- Your task
Starting with the line that has "Open the Processor", retype each line down to the end of the entries below, without leaving any out or adding any.

##### Data extract #####

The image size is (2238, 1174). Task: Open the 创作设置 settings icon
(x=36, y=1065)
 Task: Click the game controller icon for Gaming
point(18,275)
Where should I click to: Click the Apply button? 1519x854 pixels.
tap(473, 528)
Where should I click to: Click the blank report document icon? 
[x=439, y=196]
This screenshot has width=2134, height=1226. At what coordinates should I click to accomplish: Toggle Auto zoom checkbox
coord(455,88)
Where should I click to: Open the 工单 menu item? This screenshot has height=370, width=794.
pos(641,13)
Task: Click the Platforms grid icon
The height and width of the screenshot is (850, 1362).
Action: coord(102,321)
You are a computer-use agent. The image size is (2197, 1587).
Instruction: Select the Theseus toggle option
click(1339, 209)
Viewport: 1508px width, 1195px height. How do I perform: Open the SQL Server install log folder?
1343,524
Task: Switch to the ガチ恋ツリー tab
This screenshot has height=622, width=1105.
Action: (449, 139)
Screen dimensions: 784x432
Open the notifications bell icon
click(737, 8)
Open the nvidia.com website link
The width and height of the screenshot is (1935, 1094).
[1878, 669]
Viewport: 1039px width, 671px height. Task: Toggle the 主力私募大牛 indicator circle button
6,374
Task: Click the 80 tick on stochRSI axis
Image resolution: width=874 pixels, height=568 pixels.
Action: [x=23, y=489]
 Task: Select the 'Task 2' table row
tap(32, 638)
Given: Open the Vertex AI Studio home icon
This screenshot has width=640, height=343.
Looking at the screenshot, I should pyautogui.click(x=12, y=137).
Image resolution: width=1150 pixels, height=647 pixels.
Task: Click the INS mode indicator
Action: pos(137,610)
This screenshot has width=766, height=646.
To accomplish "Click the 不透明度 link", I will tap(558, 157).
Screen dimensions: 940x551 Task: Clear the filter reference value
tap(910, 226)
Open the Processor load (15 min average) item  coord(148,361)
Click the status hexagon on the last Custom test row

#####

- Answer box
Open the Processor load (15 min average) item  coord(148,361)
Click the status hexagon on the last Custom test row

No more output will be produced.